Think of provisioners as duct tape in your Lego city. They’re handy for quick fixes like patching a broken bridge or wiring a lamp but if you rely on duct tape for the whole city, things will eventually fall apart.

Provisioners in Terraform work the same way: they’re useful for last‑mile tasks, but overusing them can lead to brittle, unpredictable infrastructure.
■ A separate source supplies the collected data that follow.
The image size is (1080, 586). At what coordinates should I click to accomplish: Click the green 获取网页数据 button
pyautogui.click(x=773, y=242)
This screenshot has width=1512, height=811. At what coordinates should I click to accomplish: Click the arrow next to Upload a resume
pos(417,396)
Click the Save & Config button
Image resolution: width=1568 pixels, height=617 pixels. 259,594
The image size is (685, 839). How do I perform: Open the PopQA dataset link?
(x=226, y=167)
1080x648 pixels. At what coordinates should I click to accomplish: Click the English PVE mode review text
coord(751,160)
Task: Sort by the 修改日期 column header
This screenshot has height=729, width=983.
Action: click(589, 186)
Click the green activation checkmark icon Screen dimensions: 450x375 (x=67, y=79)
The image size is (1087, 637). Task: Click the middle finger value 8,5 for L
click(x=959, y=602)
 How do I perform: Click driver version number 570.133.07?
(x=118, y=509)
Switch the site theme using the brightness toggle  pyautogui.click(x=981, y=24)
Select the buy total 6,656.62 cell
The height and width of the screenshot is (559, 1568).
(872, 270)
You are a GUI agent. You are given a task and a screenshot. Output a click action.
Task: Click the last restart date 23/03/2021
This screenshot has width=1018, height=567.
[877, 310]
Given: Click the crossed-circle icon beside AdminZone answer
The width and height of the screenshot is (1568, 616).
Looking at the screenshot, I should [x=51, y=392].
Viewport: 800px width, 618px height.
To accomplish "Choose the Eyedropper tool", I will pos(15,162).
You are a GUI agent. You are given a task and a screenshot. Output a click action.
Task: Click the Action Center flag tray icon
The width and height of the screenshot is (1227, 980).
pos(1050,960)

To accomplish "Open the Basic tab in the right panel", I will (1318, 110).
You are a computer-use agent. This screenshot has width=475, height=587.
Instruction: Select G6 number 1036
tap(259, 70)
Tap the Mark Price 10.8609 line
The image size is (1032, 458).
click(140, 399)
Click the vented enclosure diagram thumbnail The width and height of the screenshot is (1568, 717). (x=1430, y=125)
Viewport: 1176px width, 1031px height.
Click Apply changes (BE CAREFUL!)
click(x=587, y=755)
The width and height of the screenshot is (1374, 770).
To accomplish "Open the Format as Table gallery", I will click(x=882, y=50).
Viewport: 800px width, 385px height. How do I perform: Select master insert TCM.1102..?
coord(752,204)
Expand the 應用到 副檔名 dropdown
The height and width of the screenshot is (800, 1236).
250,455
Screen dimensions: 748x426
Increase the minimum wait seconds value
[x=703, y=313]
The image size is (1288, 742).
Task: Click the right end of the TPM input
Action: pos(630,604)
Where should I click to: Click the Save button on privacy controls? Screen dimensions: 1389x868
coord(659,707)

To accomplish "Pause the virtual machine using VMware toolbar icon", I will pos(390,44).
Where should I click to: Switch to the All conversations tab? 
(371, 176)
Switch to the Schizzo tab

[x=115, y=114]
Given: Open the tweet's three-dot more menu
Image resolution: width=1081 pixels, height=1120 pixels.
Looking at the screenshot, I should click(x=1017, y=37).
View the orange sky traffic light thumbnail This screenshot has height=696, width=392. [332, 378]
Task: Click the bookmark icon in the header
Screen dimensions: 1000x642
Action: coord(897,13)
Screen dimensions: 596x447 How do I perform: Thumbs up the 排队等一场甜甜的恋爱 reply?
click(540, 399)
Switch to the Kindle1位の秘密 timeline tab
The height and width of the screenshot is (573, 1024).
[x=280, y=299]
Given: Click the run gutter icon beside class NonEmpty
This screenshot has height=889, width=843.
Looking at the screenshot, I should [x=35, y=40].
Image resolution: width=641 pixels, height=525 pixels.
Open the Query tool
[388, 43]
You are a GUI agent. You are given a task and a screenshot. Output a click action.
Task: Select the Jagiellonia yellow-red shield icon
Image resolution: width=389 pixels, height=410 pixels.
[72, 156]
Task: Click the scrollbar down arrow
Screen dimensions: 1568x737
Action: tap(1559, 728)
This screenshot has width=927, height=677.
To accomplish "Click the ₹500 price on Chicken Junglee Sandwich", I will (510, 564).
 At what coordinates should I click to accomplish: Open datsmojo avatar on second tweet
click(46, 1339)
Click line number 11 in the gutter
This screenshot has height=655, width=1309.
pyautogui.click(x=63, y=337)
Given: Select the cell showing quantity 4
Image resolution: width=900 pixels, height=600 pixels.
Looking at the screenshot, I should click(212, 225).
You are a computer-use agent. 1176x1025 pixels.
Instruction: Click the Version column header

This chapter teaches you the best practices for using provisioners responsibly and highlights the common pitfalls to avoid.

Key Concepts

✅ Best Practices

• Use sparingly: Provisioners should be the exception, not the rule.
• Prefer configuration management tools: Use Ansible, Chef, or Puppet for complex setups.
• Keep scripts idempotent: Ensure commands can run multiple times without breaking.
• Document usage: Explain why a provisioner is necessary in your README.
• Test in staging: Validate provisioners before running in production.
• Combine wisely: Use file + remote-exec together for file transfer and execution.
• Handle failures gracefully: Use on_failure = continue if non‑critical tasks shouldn’t block deployment.

❌ Common Pitfalls

• Overuse: Relying on provisioners for full configuration leads to fragile infra.
• Non‑idempotent scripts: Commands that break when re‑run cause unpredictable results.
• Connectivity issues: Remote provisioners fail if SSH/WinRM isn’t ready.
• Hidden dependencies: Scripts may rely on external tools not documented in Terraform.
• State corruption risk: Failed provisioners can leave resources half‑configured.
• Hardcoding secrets: Storing passwords in provisioner scripts is insecure.

Hands‑On Lab / Demo

Lab: Safe Provisioner Usage

Add on_failure = continue for non‑critical logging tasks:

provisioner "local-exec" {
  command    = "echo Instance ${self.id} created >> instances.log"
  on_failure = continue
}

Use remote-exec to run the script:

provisioner "remote-exec" {
  inline = [
    "chmod +x /tmp/setup.sh",
    "sudo /tmp/setup.sh"
  ]
}

Create an EC2 instance with a file provisioner:

provisioner "file" {
  source      = "setup.sh"
  destination = "/tmp/setup.sh"
}

Pro Tips & Best Practices

• Treat provisioners as temporary scaffolding, not permanent solutions.
• Always prefer Terraform resources or external tools over provisioners.
• Keep provisioner logic minimal and transparent.
• Use outputs to expose results instead of relying on provisioner logs.
• Audit provisioners regularly - remove them once better solutions exist.

Summary & Cheatsheet

• Best practices: Use sparingly, keep idempotent, document, test, handle failures.
• Pitfalls: Overuse, fragile scripts, connectivity issues, hidden dependencies, insecure secrets.
• Golden rule: Provisioners = duct tape, not foundation.

Quick mnemonic: Use Less, Test More, Document Always

The Hckers Notebook

Provisioners are powerful but risky. By following best practices and avoiding common pitfalls, you ensure they remain helpful tools rather than sources of chaos. Think of them as last‑mile helpers, not the backbone of your infrastructure.